Land-swap idea for FBI headquarters draws hundreds of interested parties
Cost-saving idea to move out of Hoover building is linked to GSA’s new mission.
An idea to trade the FBI headquarters building in downtown Washington for a larger and more modernized site is looking like a winner.
More than 300 contracting and real estate professionals packed the General Services Administration’s still-under-renovation headquarters on Thursday to learn details of the project.
Delays in getting the standing-room-only crowd through security “bode pretty well for this project, and the amount of interest continues to grow,” said GSA's acting Administrator Dan Tangherlini. He linked his team’s work on moving the FBI to the GSA’s revised mission statement unveiled on Monday: “to deliver the best value in real estate, acquisition, and technology services to government and the American people.”
The “Industry Day” event expanded on a request for information GSA published in December seeking expert suggestions for sites in the greater Washington area that current owners could consider exchanging for the FBI’s aging and cramped J. Edgar Hoover building on prestigious Pennsylvania Avenue Northwest.
Tangherlini called the 39-year-old Hoover building “an ineffective asset that is not fulfilling its potential.” With space for only 54 percent of FBI headquarters employees in the squat structure, law enforcement and intelligence professionals “can’t collaborate the way we need them to, so its time has come,” he said. Another GSA official joked that the building has been dubbed “the only undeveloped site on Pennsylvania Avenue.”
Pat Findlay, assistant FBI director for facilities and logistics services, said he admired Tangherlini’s energy, noting that the administrator, who took over GSA following a scandal over wasteful conference spending, met last year with FBI Director Robert Mueller for six hours on the move, which has been discussed for seven years. Findlay spoke of the building’s “obsolete, poor and wasteful design,” noting that a renovation of the 6.6-acre site would cost $850 million.

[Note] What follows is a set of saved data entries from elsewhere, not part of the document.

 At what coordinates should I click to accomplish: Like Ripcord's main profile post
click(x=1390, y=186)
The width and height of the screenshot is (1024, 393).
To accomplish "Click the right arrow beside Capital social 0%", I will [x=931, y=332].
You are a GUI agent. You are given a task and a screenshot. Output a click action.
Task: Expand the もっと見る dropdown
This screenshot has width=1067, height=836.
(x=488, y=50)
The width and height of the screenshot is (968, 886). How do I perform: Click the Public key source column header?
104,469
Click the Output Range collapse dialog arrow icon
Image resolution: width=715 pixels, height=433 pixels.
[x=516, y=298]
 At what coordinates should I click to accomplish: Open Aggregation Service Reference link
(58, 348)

“Since 9/11, we’ve had a 100 percent increase in staff,” he said, noting space and security requirements for new missions in intelligence and cybercrime.

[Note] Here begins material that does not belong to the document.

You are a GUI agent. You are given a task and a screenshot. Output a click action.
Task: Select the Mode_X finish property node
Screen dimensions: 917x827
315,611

The new site, as authorized by the Senate Environment and Public Works Committee in December 2011, would require 2.1 million rentable square feet for 11,000 employees on a site totaling 40-50 acres. The new building would require the highest (level V) building security, meaning blast-proof, and would have to be near public transportation. “A very small portion of our employees drive cars,” Findlay said, citing the need for 4,300 parking places. The possibility of a public-private leasing partnership would save the government $44 billion-$54 billion annually, he said.

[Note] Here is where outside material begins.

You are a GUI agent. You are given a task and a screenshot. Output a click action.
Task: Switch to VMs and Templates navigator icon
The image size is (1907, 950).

GSA is looking to complete an exchange, said Bill Dowd, GSA’s acting regional commissioner for the National Capital Region, in which “the developer would own the Hoover building, but the government would own the new site.” An added benefit for people “craving vitality in the city would be help with the revitalization of the Penn Quarter neighborhood,” the location of the Hoover building.
Members of Congress representing the Virginia and Maryland suburbs have made plays to host the FBI’s new location.
Matt Gaither, the GSA’s project manager, said the request for information, submissions, due March 4, “may lead to a request for proposal.” But this one is “very general, not restrictive,” he said. It should address how to accomplish the envisioned exchange, the timing, the finances, the valuation of the properties and the arrangements for transitioning the FBI employees while their work goes on.
Panning back to GSA’s big-picture agenda, Dorothy Robyn, now in her fourth month as commissioner of the Public Buildings Service, called the FBI project “our latest effort to do more with less.”
The agency faces three big challenges, she said. The average age of its aging portfolio of 350 million square feet is 47 years. “As Neil Young famously said, rust never sleeps,” she said.
GSA also faces limited capital for revinvestment, with its buildings fund unlikely to win hikes in rent charged to agencies. “Flat is the new up,” she was told by the Office of Management and Budget. Thirdly, GSA will rely more on leased space rather than space the government owns.
To address those challenges, Robyn said, GSA is “rightsizing its portfolio.” That includes redesigning workspace use to facilitate “an open, collaborative workforce” as well as disposing of unneeded federal assets. (On Friday, GSA opened a month-long online auction to sell off its Georgetown West Heating Plant in Northwest Washington.)
GSA will also continue advancing sustainability in buildings -- energy consumption in federal buildings dropped 6 percent in 2012, Robyn said. Finally, GSA hopes to leverage its historic buildings, she said, citing the ongoing planning with the Donald Trump company for long-term lease of the Old Post Office Building on Pennsylvania Avenue, which Trump will convert to a luxury hotel, but which eventually will revert back to the government.